• [Ausgangstext]:
So 02.08.98: Nach Norden bis Perth

Die Freundlichkeit auf dem Campingplatz fällt auf heute morgen, hierzulande ist es nicht wie auf einem deutschen Campingplatz, wo nach Möglichkeit keiner von seinem Nachbarn Notiz nimmt - es geht eher zu wie auf einem Globetrotter-Treffen oder einer Hausmesse, wo jeder jeden grüßt und eine deutlich engere Beziehung zwischen den Teilnehmern herrscht ...

Nach dem Frühstück ist Liegen unterm Pickup angesagt, die durchgerostete Schelle am Auspuff ist sofort entdeckt - unsere Nissan-Werkstatt hat natürlich bei der nur wenige Monate zurückliegenden Inspektion nicht nur fällige Abgasuntersuchungen vergessen, sondern auch sonst nichts festgestellt ...

Der CB-Funk ist heute wieder genauso eine Enttäuschung wie in Island, allerdings ist jetzt jede Menge DX aus Deutschland zu hören, Einheimische scheinen hier überhaupt nicht zu funken ...

Wir verlassen das Kielder Water Reservoir, es folgt eine längere Fahrt über ruhigere Nebenstraßen wie die A6357 bis Jedburgh. Die touristisch bedeutsame Abtei dort vom Ende des 12. Jahrhunderts ist ein wichtiges Reiseziel für viele Besucher - auch Maria Stuart war vor mehr als 400 Jahren schon hier, wenn auch weniger aus touristischen Gründen ...

Am Jedburgh Abbey ...

• [Übungsaufgaben]:
1. Übersetze diesen Satz aus dem Reisebericht ins Englische: „Wir verlassen das Kielder Water Reservoir, es folgt eine längere Fahrt über ruhigere Nebenstraßen wie die A6357 bis Jedburgh.“
2. Gib aus dem Reisebericht den Abschnitt wortgetreu wieder, beginnend mit „Nach dem Frühstück“ und weiter bis einschließlich „touristischen Gründen ...“.

• [Datenauszüge]:
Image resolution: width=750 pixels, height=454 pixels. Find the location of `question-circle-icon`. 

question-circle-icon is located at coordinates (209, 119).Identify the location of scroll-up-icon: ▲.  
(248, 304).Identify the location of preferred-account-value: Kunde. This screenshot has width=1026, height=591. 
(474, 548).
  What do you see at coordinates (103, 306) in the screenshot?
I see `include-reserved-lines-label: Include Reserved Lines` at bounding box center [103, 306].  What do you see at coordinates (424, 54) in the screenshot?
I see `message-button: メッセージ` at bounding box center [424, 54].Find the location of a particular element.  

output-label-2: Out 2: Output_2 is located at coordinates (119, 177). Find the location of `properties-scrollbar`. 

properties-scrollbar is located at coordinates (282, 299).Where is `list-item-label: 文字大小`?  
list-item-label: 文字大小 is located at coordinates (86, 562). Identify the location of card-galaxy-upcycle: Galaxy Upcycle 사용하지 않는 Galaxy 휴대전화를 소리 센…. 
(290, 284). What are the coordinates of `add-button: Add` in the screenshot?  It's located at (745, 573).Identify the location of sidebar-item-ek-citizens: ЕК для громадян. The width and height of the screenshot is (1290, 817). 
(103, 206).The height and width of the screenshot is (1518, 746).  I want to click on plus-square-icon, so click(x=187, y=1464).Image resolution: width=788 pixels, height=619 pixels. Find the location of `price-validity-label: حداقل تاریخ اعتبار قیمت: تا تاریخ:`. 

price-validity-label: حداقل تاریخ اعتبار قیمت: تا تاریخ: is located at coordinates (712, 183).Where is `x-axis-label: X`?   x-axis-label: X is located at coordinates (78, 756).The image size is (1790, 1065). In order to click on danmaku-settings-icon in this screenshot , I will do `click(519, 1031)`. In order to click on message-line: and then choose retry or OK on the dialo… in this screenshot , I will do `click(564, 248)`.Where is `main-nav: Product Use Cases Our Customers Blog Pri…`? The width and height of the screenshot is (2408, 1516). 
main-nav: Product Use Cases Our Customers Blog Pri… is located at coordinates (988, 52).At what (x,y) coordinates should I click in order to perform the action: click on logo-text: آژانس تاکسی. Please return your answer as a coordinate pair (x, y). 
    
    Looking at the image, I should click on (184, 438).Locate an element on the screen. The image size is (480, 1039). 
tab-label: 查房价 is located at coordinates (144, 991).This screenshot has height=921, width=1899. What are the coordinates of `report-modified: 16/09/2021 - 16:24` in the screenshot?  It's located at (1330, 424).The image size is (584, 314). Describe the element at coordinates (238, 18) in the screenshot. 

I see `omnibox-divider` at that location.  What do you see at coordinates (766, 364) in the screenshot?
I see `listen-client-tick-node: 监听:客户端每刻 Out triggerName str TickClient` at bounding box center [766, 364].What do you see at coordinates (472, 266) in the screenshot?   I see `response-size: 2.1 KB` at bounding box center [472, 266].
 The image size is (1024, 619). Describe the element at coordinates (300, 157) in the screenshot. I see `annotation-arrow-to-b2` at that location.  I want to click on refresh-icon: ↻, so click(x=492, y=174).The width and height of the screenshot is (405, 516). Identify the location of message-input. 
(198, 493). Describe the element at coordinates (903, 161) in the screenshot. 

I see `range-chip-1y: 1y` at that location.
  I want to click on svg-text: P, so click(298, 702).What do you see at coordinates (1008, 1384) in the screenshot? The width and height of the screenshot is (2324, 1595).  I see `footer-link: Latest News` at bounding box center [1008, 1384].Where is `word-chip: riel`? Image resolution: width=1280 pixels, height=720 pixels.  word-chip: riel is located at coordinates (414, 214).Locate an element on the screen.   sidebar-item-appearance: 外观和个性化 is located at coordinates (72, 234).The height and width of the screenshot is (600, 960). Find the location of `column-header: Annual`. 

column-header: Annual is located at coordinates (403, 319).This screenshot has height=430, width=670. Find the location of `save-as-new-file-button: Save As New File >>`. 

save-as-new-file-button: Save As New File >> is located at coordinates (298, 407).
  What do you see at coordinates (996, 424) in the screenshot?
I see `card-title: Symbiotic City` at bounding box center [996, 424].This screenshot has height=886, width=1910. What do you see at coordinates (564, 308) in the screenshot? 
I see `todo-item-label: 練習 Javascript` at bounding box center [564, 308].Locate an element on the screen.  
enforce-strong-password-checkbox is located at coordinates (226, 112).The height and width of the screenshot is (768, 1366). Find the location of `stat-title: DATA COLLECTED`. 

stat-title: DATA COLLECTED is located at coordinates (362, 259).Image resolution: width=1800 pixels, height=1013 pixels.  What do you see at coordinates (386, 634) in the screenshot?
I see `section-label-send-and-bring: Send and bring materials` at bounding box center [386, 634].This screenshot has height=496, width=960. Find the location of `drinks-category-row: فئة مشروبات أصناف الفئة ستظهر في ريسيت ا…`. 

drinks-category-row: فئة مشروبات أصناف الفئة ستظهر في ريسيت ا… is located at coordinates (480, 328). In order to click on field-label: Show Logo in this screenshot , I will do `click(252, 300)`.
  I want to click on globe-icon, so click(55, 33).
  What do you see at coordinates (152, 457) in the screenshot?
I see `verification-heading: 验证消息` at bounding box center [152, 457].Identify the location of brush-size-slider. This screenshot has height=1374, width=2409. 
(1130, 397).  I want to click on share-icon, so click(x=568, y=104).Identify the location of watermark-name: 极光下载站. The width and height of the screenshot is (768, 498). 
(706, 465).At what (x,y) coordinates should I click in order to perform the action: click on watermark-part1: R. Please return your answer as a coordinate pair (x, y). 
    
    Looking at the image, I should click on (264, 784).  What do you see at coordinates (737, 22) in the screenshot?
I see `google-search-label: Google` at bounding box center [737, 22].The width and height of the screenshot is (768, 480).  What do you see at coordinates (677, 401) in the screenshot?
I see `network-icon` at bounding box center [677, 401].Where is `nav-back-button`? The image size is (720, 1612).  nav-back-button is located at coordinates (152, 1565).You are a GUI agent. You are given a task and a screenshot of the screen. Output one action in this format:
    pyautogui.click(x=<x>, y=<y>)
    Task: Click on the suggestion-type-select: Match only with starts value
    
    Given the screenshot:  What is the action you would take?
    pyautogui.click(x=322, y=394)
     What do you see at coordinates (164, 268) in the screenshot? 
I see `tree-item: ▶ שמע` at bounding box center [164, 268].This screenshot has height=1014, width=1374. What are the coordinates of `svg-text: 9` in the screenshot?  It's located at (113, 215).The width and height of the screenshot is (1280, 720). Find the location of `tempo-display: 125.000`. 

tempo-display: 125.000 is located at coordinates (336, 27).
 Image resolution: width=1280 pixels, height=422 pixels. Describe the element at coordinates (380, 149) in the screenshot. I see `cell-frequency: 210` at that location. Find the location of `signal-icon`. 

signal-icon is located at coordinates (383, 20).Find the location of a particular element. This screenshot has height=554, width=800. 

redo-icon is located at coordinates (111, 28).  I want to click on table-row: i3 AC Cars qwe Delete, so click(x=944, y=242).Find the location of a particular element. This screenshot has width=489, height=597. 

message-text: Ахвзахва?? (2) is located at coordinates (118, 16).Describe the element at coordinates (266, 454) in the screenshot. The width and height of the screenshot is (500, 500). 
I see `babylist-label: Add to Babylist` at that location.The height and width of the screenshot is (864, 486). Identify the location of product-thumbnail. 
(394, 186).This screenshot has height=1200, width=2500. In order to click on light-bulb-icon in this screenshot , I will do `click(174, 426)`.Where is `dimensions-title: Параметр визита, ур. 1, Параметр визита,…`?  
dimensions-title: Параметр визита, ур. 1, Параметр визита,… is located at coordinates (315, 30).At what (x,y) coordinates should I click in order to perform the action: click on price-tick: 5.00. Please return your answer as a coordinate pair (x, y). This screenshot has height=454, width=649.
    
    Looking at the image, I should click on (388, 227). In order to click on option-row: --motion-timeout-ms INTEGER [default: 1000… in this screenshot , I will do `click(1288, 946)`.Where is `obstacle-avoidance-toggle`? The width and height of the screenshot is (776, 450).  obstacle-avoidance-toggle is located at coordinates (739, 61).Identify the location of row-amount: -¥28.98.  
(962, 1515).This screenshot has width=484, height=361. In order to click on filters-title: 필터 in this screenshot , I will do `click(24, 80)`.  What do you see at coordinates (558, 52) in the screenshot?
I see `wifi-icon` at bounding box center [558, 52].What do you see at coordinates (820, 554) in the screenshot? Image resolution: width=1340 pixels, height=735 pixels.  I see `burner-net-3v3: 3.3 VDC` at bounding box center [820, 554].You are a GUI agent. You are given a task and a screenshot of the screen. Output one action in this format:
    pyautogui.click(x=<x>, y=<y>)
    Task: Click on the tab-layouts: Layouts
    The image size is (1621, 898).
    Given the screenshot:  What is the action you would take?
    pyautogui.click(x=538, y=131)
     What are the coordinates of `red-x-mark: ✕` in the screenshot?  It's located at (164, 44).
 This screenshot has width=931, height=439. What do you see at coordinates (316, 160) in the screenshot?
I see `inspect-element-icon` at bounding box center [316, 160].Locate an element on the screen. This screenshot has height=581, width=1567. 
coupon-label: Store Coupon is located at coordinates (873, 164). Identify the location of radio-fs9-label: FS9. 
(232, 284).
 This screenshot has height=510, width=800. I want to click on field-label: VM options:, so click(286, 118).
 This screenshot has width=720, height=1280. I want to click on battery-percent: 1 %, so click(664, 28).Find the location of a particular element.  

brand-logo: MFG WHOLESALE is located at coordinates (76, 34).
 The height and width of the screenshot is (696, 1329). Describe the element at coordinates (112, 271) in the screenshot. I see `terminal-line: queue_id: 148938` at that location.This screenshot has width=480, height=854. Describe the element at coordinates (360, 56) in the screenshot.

• [Antworten nach Nummer]:
1. We leave Kielder Water Reservoir, and what follows is a longer drive along quieter side roads such as the A6357 to Jedburgh.

2.
Nach dem Frühstück ist Liegen unterm Pickup angesagt, die durchgerostete Schelle am Auspuff ist sofort entdeckt - unsere Nissan-Werkstatt hat natürlich bei der nur wenige Monate zurückliegenden Inspektion nicht nur fällige Abgasuntersuchungen vergessen, sondern auch sonst nichts festgestellt ...

Der CB-Funk ist heute wieder genauso eine Enttäuschung wie in Island, allerdings ist jetzt jede Menge DX aus Deutschland zu hören, Einheimische scheinen hier überhaupt nicht zu funken ...

Wir verlassen das Kielder Water Reservoir, es folgt eine längere Fahrt über ruhigere Nebenstraßen wie die A6357 bis Jedburgh. Die touristisch bedeutsame Abtei dort vom Ende des 12. Jahrhunderts ist ein wichtiges Reiseziel für viele Besucher - auch Maria Stuart war vor mehr als 400 Jahren schon hier, wenn auch weniger aus touristischen Gründen ...